The second objective is to measure the significance of residual moral hazard in the securitization market. Asymmetric information between participants in these markets could be the source of significant resource misallocation. Rejecting the null hypothesis that there is no moral hazard in the securitization activity means there is room to improve the contract design in this economic sector. The recent regulations in USA and Europe propose a flat retention rate at the equity level or in each tranche of the securitization product like a CDO. It is not clear that such a regulation scheme is optimal because it does not take into account of potential moral hazard on loss severity or loss given default. As shown by Dionne and Malekan (2015), a proportional contract like a coinsurance contract may be more optimal when the actions of the bank affect the loss severity. As in any field of research, tests performed must be closely related to theory (Chiappori, 2000; Chiappori and Salanié, 2013) and data must be of high quality. Over the last two years, we have prepared a new dataset for this research. Our loan-level data come from the MBSData LLC, a provider of data on mortgage backed securities. The database is mainly divided into static and dynamic datasets. The former contains detailed information on loan origination obtained at the time of original underwriting while the latter provides historical information on the original deal updated on a monthly basis and including default information.
* * * * * * *
**EXERCISE TASKS**
A: In the passage on moral hazard in securitization, what kind of contract may be more optimal when the bank's actions affect loss severity?
B: For each statement, say whether it agrees with the passage on moral hazard in securitization, and quote the words that decide it: (i) The loan-level data come from MBSData LLC. (ii) The static dataset is updated every month. (iii) Recent regulations in the USA and Europe propose a proportional retention scheme.
C: Carry on the passage on moral hazard in securitization, starting after its final sentence.

**STORED RECORDS**
* * * * * * *
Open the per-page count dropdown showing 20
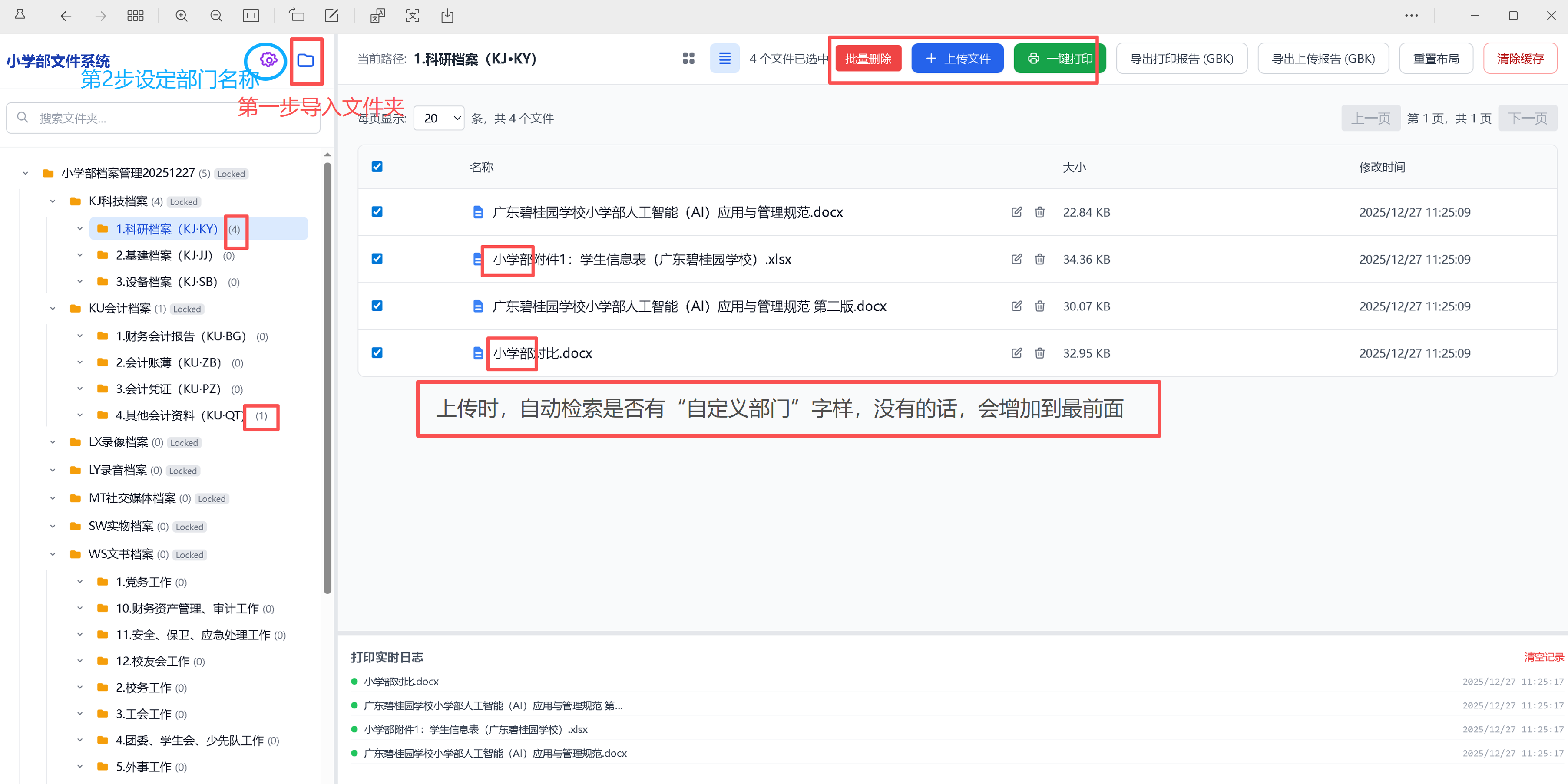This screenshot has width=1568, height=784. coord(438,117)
* * * * * * *
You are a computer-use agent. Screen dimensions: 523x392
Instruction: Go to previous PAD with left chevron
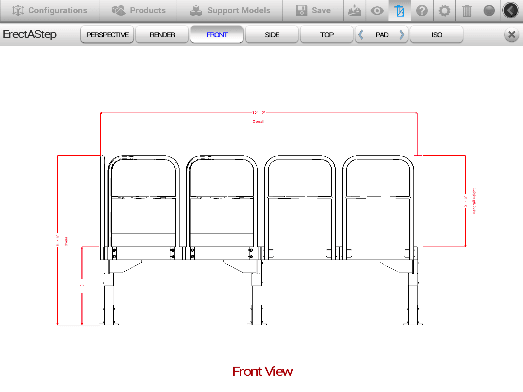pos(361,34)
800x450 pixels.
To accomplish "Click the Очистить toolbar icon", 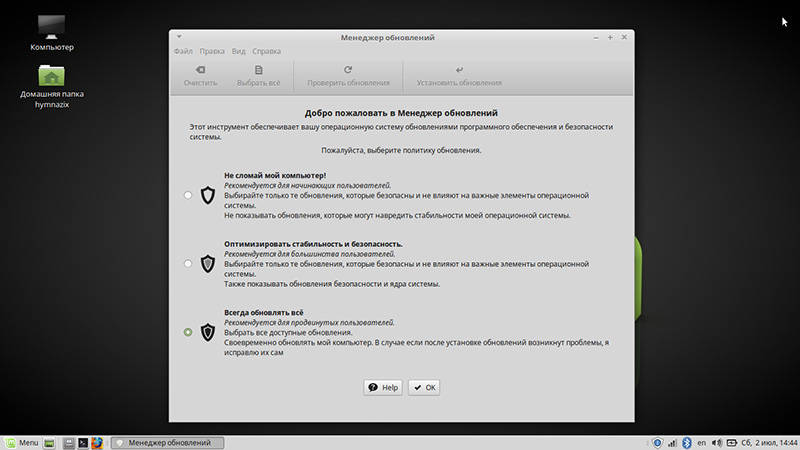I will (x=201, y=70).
* * * * * * *
**EXPECTED RESULTS**
A: A proportional contract, such as a coinsurance contract.

B:
(i) Yes: "Our loan-level data come from the MBSData LLC, a provider of data on mortgage backed securities."
(ii) No: "The former contains detailed information on loan origination obtained at the time of original underwriting while the latter provides historical information on the original deal updated on a monthly basis."
(iii) No: "The recent regulations in USA and Europe propose a flat retention rate at the equity level or in each tranche of the securitization product like a CDO."

C:
Risk management in financial and non-financial firms
Over recent years, we have also been involved in many activities concerned with firms risk management. In some joint work with graduate students, we have extended Tufano’s data base (Journal of Finance, 1996) to analyze more carefully the determinants related to the maximization of a firm’s value. We have obtained very good preliminary results that were recently published in Economics Letters (2003). All the theoretical determinants except one prove to be significant. We also have investigated the effect of risk management on firm value.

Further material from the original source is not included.